Let's talk about terminology for a moment before we discuss what it is you need for your essay. In an essay with an introduction, body paragraphs, and a conclusion, the sentence that sets up the body paragraphs, at the end of the introduction, is a thesis statement. A topic sentence is the first sentence of a body paragraph, telling the reader what just one body paragraph is about. A "hook" is designed to grab the...
Let's talk about terminology for a moment before we discuss what it is you need for your essay. In an essay with an introduction, body paragraphs, and a conclusion, the sentence that sets up the body paragraphs, at the end of the introduction, is a thesis statement. A topic sentence is the first sentence of a body paragraph, telling the reader what just one body paragraph is about. A "hook" is designed to grab the reader's attention, but a hook and a thesis statement are by no means necessarily the same thing.
A thesis statement is meant to state your main idea and give the reader a road map to the body paragraphs. In a compare and contrast essay, your main idea is going to be whatever conclusion you draw from your assessing the similarities and differences in the religions. There needs to be a purpose to comparing and contrasting anything and that should be clear in the thesis statement.

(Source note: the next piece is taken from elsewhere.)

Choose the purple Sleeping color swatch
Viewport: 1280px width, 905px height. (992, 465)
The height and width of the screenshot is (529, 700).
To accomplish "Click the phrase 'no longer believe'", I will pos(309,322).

Let me give you an example of how this works. I might, after studying these religions, come to the conclusion that they all have similar ethical concerns. So, here is a thesis statement I might have:
In spite of all the differences among the world's five major religions, they have very similar ethical constructs, which should encourage more mutual respect among them.
That tells the reader my main idea, which is the idea of respect among different religious beliefs. It also tells the reader that I am going to be looking at the differences in religions,then the similarities, and then I will argue for more mutual respect. So, the reader knows what my main point is and how I'm going to support it.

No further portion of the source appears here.